### Required work
After finding the line containing "Select first item in the bottom row" below, please output that line and each following one through the line containing "This screenshot has width=454, height=401.", exactly as written.

** Opening Task input block **

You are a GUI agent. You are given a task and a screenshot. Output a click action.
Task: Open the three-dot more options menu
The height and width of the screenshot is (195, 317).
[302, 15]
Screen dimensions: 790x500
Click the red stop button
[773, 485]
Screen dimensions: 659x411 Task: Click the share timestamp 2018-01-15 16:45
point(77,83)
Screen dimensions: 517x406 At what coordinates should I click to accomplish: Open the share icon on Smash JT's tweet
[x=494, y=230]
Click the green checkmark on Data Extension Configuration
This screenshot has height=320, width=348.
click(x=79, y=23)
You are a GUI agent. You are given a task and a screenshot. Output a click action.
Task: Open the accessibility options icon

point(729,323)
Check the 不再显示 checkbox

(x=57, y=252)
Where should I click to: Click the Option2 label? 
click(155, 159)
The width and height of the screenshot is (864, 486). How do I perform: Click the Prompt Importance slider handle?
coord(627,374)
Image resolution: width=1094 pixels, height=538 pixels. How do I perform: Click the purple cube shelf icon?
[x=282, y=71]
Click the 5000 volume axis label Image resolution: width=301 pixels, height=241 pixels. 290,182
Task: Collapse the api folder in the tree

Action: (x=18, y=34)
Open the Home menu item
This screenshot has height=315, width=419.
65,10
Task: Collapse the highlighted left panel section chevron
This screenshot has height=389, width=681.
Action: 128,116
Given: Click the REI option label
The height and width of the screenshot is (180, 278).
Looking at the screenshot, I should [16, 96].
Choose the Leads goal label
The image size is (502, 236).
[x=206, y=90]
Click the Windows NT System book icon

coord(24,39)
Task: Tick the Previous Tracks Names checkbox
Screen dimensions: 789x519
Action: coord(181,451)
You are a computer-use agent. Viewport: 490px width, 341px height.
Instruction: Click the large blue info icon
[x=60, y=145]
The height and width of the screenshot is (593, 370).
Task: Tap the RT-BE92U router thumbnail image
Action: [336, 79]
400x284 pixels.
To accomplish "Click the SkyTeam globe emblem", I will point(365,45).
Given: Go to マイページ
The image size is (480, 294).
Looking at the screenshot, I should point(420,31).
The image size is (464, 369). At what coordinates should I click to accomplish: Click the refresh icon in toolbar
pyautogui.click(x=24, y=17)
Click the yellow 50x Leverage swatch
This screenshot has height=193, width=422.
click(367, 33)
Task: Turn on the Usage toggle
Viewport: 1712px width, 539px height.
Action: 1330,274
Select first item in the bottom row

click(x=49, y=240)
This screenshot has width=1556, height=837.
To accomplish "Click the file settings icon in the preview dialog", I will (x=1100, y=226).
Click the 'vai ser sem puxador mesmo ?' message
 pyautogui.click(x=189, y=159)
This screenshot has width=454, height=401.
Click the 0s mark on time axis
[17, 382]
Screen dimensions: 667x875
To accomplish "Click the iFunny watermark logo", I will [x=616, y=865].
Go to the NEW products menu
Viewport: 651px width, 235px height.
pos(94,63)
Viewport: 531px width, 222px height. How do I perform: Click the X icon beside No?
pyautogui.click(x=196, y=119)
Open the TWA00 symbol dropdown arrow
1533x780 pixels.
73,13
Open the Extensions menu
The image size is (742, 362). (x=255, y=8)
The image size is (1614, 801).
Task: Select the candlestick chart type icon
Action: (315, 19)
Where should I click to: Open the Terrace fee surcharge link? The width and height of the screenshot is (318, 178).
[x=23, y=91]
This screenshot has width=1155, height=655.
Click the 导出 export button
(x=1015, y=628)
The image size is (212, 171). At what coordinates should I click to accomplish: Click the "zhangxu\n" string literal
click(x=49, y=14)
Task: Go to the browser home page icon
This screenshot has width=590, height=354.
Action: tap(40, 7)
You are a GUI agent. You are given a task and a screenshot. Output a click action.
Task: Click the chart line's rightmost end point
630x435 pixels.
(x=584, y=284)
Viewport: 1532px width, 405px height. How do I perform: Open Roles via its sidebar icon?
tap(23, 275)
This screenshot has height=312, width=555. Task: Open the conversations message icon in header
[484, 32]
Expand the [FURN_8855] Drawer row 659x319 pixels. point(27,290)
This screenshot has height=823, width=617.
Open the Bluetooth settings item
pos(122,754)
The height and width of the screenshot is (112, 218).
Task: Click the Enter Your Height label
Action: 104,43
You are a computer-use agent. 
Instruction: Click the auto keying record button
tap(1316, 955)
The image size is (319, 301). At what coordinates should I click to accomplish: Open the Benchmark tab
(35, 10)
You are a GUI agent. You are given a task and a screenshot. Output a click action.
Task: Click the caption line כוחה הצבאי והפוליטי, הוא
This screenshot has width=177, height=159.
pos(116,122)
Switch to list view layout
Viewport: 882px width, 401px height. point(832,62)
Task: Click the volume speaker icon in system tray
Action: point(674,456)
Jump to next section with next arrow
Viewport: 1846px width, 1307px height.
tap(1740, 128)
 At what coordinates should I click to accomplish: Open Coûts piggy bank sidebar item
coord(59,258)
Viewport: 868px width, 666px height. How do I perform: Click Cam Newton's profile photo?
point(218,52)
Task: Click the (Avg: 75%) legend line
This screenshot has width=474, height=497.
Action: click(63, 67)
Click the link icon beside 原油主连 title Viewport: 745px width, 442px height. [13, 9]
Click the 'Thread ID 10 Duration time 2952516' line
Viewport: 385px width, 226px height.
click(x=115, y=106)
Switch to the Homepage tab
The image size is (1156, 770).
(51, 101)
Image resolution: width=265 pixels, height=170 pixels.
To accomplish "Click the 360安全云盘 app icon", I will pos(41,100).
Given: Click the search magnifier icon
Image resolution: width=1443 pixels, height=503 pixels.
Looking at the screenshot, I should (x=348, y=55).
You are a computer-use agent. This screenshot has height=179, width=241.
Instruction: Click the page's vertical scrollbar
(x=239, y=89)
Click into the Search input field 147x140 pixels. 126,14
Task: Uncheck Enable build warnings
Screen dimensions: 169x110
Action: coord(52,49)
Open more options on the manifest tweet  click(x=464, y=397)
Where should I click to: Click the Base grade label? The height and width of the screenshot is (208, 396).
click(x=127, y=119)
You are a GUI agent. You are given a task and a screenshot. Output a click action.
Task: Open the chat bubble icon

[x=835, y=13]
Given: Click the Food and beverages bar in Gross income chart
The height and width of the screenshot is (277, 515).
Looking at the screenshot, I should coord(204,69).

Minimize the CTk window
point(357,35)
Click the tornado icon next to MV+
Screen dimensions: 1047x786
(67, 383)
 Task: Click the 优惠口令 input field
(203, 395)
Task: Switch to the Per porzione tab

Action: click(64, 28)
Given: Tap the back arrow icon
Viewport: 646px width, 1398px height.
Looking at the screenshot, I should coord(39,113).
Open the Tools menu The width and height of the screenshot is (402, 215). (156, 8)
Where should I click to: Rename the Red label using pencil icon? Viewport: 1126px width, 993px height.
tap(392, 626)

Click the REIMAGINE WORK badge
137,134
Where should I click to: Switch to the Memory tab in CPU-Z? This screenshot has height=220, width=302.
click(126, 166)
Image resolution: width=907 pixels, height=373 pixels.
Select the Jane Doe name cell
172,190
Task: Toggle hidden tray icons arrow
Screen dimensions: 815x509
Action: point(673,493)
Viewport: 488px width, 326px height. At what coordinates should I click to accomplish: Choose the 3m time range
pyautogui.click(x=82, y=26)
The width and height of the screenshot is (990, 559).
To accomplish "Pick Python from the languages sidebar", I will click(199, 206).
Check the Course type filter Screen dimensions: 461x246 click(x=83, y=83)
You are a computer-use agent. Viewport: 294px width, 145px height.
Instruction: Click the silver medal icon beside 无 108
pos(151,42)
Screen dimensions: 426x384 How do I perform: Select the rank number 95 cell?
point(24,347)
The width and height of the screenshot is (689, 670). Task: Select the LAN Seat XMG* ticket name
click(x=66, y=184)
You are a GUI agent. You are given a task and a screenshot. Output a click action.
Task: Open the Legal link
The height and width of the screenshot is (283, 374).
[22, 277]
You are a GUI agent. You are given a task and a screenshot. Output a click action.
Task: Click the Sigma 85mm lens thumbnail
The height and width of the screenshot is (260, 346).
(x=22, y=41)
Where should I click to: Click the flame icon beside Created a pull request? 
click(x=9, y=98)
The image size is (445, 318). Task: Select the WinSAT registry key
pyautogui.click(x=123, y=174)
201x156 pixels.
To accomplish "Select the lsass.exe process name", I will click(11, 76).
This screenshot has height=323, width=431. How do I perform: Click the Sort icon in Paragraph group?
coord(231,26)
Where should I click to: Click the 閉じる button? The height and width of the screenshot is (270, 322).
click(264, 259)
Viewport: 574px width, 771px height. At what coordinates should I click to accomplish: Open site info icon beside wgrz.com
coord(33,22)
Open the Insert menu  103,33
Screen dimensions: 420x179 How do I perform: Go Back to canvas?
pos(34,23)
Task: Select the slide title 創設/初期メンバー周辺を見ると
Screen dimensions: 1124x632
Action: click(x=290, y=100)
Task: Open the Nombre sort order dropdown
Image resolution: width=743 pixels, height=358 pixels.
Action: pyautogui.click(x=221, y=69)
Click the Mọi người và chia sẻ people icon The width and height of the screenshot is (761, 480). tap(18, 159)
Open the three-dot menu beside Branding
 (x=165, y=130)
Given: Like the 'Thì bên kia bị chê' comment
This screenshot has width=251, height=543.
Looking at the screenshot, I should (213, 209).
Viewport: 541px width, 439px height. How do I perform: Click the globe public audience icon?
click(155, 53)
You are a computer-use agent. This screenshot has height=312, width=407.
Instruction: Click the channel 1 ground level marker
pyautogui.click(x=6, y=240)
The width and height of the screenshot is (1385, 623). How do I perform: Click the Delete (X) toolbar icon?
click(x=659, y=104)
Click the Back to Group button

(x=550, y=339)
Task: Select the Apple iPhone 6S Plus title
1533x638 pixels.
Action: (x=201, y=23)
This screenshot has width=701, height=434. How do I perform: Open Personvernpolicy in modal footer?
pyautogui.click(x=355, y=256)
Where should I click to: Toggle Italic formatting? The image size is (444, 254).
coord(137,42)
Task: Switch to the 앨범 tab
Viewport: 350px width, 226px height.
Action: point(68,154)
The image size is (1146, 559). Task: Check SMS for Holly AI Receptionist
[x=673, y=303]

** Closing Task input block **

### Response below
Select first item in the bottom row

click(x=49, y=240)
This screenshot has width=1556, height=837.
To accomplish "Click the file settings icon in the preview dialog", I will (x=1100, y=226).
Click the 'vai ser sem puxador mesmo ?' message
 pyautogui.click(x=189, y=159)
This screenshot has width=454, height=401.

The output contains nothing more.